Extracted data entries:
+===+

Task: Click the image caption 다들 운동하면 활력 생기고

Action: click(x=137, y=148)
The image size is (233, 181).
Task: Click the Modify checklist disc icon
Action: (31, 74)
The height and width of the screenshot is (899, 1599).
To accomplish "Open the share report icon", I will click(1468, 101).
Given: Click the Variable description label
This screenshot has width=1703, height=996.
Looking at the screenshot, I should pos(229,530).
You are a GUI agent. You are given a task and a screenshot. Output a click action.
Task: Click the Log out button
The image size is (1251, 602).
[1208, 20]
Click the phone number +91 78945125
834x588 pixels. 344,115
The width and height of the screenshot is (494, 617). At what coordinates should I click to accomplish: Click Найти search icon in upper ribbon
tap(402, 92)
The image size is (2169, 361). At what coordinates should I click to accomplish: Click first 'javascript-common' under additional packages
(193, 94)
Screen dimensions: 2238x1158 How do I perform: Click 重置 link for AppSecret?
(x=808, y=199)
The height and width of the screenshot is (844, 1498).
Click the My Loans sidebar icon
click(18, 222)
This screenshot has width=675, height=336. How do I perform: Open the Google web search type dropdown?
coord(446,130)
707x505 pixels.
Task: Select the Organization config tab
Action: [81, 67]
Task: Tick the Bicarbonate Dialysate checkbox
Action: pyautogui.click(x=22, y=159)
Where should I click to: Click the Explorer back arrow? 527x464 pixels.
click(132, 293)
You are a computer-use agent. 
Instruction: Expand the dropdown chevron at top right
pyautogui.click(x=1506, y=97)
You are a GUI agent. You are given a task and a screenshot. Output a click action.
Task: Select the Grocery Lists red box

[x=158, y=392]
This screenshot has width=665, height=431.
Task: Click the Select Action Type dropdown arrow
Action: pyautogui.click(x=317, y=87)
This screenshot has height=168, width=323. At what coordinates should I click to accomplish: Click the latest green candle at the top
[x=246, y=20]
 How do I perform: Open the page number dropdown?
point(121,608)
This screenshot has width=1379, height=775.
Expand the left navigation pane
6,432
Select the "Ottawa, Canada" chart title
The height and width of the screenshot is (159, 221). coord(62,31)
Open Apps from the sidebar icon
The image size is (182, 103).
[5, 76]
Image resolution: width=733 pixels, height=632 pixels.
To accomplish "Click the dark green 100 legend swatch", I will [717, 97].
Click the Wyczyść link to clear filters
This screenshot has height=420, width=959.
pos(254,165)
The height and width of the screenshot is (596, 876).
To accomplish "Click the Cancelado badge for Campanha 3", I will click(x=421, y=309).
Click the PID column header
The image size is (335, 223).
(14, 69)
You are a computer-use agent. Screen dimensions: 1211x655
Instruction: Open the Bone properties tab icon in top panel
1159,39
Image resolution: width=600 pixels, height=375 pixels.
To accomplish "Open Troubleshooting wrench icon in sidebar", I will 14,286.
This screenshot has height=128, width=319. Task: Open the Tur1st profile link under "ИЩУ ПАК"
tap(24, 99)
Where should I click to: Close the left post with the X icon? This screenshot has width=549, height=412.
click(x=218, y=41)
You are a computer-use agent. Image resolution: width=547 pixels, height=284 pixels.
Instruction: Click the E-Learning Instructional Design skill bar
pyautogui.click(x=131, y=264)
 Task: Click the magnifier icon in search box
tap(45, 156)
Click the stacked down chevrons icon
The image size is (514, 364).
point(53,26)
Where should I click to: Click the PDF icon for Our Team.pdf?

+===+

WHAT IS NEEDED => Could you copy out all of the records above, word for word, with nothing changed or left out?

WORKED ANSWER =>
Task: Click the image caption 다들 운동하면 활력 생기고

Action: click(x=137, y=148)
The image size is (233, 181).
Task: Click the Modify checklist disc icon
Action: (31, 74)
The height and width of the screenshot is (899, 1599).
To accomplish "Open the share report icon", I will click(1468, 101).
Given: Click the Variable description label
This screenshot has width=1703, height=996.
Looking at the screenshot, I should pos(229,530).
You are a GUI agent. You are given a task and a screenshot. Output a click action.
Task: Click the Log out button
The image size is (1251, 602).
[1208, 20]
Click the phone number +91 78945125
834x588 pixels. 344,115
The width and height of the screenshot is (494, 617). At what coordinates should I click to accomplish: Click Найти search icon in upper ribbon
tap(402, 92)
The image size is (2169, 361). At what coordinates should I click to accomplish: Click first 'javascript-common' under additional packages
(193, 94)
Screen dimensions: 2238x1158 How do I perform: Click 重置 link for AppSecret?
(x=808, y=199)
The height and width of the screenshot is (844, 1498).
Click the My Loans sidebar icon
click(18, 222)
This screenshot has width=675, height=336. How do I perform: Open the Google web search type dropdown?
coord(446,130)
707x505 pixels.
Task: Select the Organization config tab
Action: [81, 67]
Task: Tick the Bicarbonate Dialysate checkbox
Action: pyautogui.click(x=22, y=159)
Where should I click to: Click the Explorer back arrow? 527x464 pixels.
click(132, 293)
You are a computer-use agent. 
Instruction: Expand the dropdown chevron at top right
pyautogui.click(x=1506, y=97)
You are a GUI agent. You are given a task and a screenshot. Output a click action.
Task: Select the Grocery Lists red box

[x=158, y=392]
This screenshot has width=665, height=431.
Task: Click the Select Action Type dropdown arrow
Action: pyautogui.click(x=317, y=87)
This screenshot has height=168, width=323. At what coordinates should I click to accomplish: Click the latest green candle at the top
[x=246, y=20]
 How do I perform: Open the page number dropdown?
point(121,608)
This screenshot has width=1379, height=775.
Expand the left navigation pane
6,432
Select the "Ottawa, Canada" chart title
The height and width of the screenshot is (159, 221). coord(62,31)
Open Apps from the sidebar icon
The image size is (182, 103).
[5, 76]
Image resolution: width=733 pixels, height=632 pixels.
To accomplish "Click the dark green 100 legend swatch", I will [717, 97].
Click the Wyczyść link to clear filters
This screenshot has height=420, width=959.
pos(254,165)
The height and width of the screenshot is (596, 876).
To accomplish "Click the Cancelado badge for Campanha 3", I will click(x=421, y=309).
Click the PID column header
The image size is (335, 223).
(14, 69)
You are a computer-use agent. Screen dimensions: 1211x655
Instruction: Open the Bone properties tab icon in top panel
1159,39
Image resolution: width=600 pixels, height=375 pixels.
To accomplish "Open Troubleshooting wrench icon in sidebar", I will 14,286.
This screenshot has height=128, width=319. Task: Open the Tur1st profile link under "ИЩУ ПАК"
tap(24, 99)
Where should I click to: Close the left post with the X icon? This screenshot has width=549, height=412.
click(x=218, y=41)
You are a computer-use agent. Image resolution: width=547 pixels, height=284 pixels.
Instruction: Click the E-Learning Instructional Design skill bar
pyautogui.click(x=131, y=264)
 Task: Click the magnifier icon in search box
tap(45, 156)
Click the stacked down chevrons icon
The image size is (514, 364).
point(53,26)
Where should I click to: Click the PDF icon for Our Team.pdf?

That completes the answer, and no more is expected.